发布时间：2018-06-19 23:39

本文选题：基因载体 + 转染效率　；参考：《武汉理工大学》2015年硕士论文

【摘要】：基因治疗已经开始用于肿瘤、癌症及各种遗传性疾病的治疗当中,临床效果较传统治疗显著,且应用前景广阔。而要实现高效的基因治疗,设计高效低毒的基因载体是其中一个关键的环节。
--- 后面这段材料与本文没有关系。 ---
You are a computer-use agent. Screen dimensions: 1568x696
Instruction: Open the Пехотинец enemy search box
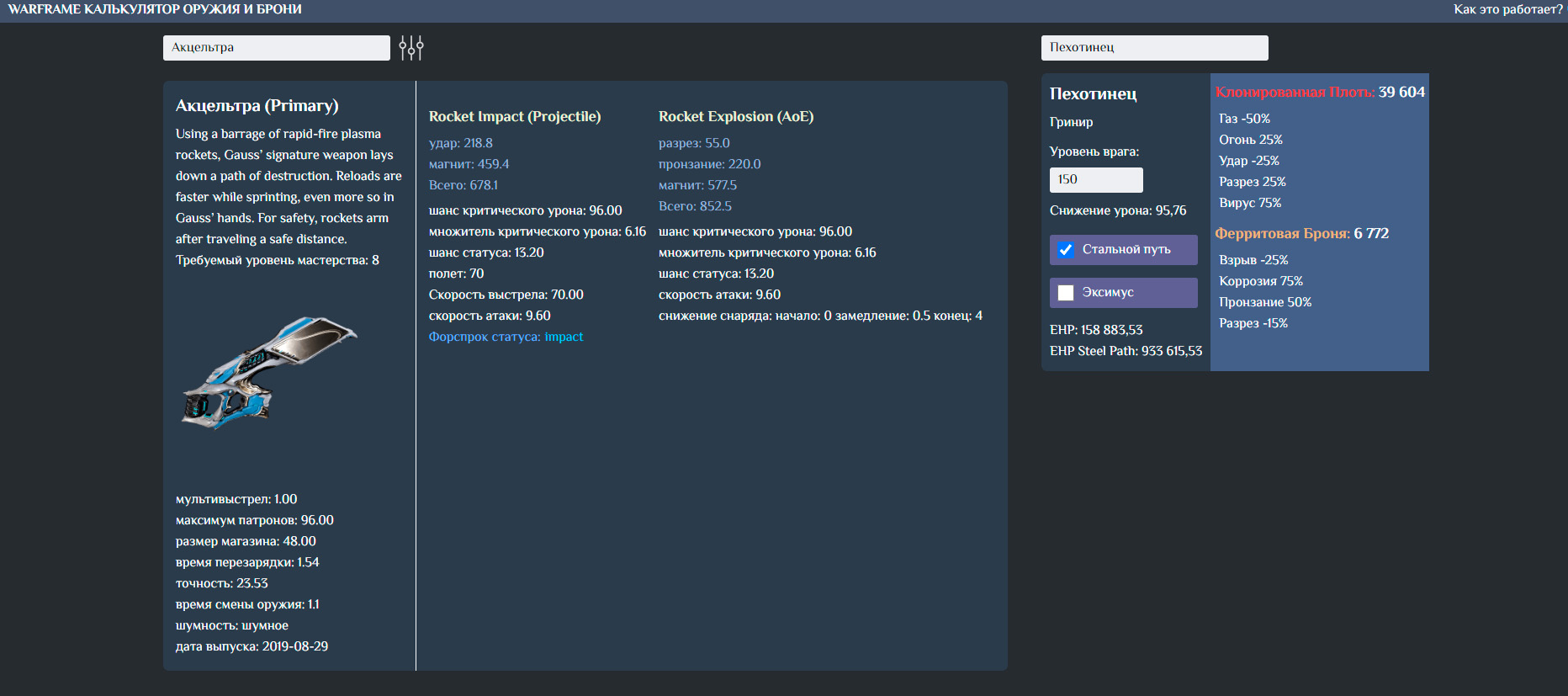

基因载体包括病毒类载体、非病毒类载体,相对于病毒载体,非病毒载体尤其是阳离子非病毒载体具有低细胞毒性、低免疫性、易合成等特点,已成为目前的研究热点。壳聚糖作为天然的多糖,具有无毒,可降解,生物相容性好,且分子中含有大量的氨基,能与质粒DNA复合形成纳米粒,已有大量报道将其作为基因载体应用于基因治疗。但是壳聚糖水溶性差,与DNA复合紧密而难于在体内释放DNA,转染效率较低,临床应用受到限制。因此,寻找适合的途径得到新型阳离子壳聚糖衍生物来作为基因载体,提高它的转染效率,是研究者努力的方向。本论文实验第一部分利用迈克尔加成反应合成了一系列新型水溶性壳聚糖衍生物。用核磁共振氢谱对载体材料进行化学表征,以确定其结构。用凝胶电泳实验观察壳聚糖衍生物与质粒DNA的结合能力,用电子扫描电镜来观察粒子的形状大小,测定粒子粒径及电动电势,用MTT法检测复合体的细胞毒性,通过体外细胞培养来测定壳聚糖衍生物的转染效率。实验结果表明,与壳聚糖相比,新型壳聚糖衍生物具有较低的细胞毒性,较好的DNA复合能力,在293 T细胞和HeLa细胞中有更高的转染效率。基于二硫键对不同浓度的谷胱甘肽浓度有特异响应性,并且细胞中的谷胱甘肽浓度高于血液中的谷胱甘肽浓度,癌细胞中的谷胱甘肽浓度约为正常细胞内的四倍,本论文实验第二部分我们以透明质酸为骨架,引入二硫键,后接枝四乙烯五胺制备出一种基于透明质酸的阳离子高分子载体,用红外、核磁共振氢谱(1H NMR)对载体材料进行结构表征。通过与质粒DNA形成复合物,并用琼脂糖凝胶电泳分析其结合DNA的能力及在高浓度谷胱甘肽刺激下释放DNA的能力;测定复合粒子的粒径、电势,并在扫描电子显微镜下观察复合物的形态;用MTT法检测复合体的细胞毒性。结果表明,新合成的透明质酸阳离子衍生物易与DNA复合,并在模拟细胞内高浓度谷胱甘肽刺激下释放DNA,且细胞毒性较低,是一种潜在的基因载体。设计开发新型的阳离子基因载体具有重要的意义。本论文通过对壳聚糖和透明质酸的化学修饰,分别得到相应的阳离子高分子衍生物,实验结果显示,所制备的新型阳离子高分子都具有较低的细胞毒性,较好的DNA复合能力,在作为基因载体方面具有潜在的应用。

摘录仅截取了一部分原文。